Trump’s son-in-law and senior adviser Jared Kushner is working on a proposal to expand legal immigration opportunities for low- and high-skilled workers.
Kushner in January began hosting meetings with business and immigration advocacy groups and has continued negotiations with a four-person team at the White House.
His efforts to reform legal immigration, assigned to him by the president, are in part a response to business groups who have asked the government to add permanent slots for immigrants amid a downturn in unemployment.
The final proposal, expected sometime this summer, will likely include cuts to some forms of legal immigration so as not to produce a net increase in legal arrivals.
“I need people coming in because we need people to run the factories and plants and companies that are moving back in,” said President Trump. “We need people.”
As it stands, roughly 140,000 of the 1 million+ immigrants allowed into the country each year arrive with job prospects. The rest are are relatives, refugees, or arrivals from countries with low rates of immigration to the US.
To compare, roughly 100,000 illegals were apprehended at the southern border during the month of March.

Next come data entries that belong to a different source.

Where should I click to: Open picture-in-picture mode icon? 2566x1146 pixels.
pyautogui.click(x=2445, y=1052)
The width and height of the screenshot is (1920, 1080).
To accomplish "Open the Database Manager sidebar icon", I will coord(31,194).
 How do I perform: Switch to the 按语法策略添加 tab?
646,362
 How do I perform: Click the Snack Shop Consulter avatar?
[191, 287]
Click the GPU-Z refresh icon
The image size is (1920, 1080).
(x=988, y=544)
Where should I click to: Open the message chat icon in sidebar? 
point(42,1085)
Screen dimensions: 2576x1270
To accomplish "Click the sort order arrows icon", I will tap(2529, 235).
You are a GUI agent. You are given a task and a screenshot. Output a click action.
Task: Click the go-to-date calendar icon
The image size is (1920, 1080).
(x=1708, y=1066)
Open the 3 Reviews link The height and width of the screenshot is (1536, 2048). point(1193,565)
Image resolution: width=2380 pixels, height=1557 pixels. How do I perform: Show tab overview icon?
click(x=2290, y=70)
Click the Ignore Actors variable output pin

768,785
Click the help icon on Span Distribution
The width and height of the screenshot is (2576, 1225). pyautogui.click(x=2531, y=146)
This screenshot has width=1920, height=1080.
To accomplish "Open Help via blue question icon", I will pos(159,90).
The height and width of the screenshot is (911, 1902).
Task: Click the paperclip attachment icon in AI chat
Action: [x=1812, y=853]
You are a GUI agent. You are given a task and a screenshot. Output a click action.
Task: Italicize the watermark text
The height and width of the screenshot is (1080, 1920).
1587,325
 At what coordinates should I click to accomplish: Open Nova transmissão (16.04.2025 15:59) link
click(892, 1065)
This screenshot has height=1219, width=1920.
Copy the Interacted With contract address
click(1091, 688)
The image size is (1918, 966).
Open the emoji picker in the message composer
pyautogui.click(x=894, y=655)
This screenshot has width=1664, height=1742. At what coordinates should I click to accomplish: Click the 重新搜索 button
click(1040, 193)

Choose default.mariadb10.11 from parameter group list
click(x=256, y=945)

An estimated 12 million illegal immigrants currently live in the US.
In the meantime, critics worry that Kushner’s moderate views will persuade Trump to abandon his promises on immigration policy.
“The president must remember that he was elected to implement an immigration system that serves national interests, not business interests,” explains RJ Hauman, an advocate for reduced migration. “A plan to increase overall immigration is nothing more than a handout to businesses so they don’t have to compete for American workers and raise wages.”
“[The Administration] should be 100 percent on fixing the border crisis and not on other parts of the immigration system,” adds Jessica Vaughan, director of policy studies at the Center for Immigration Studies.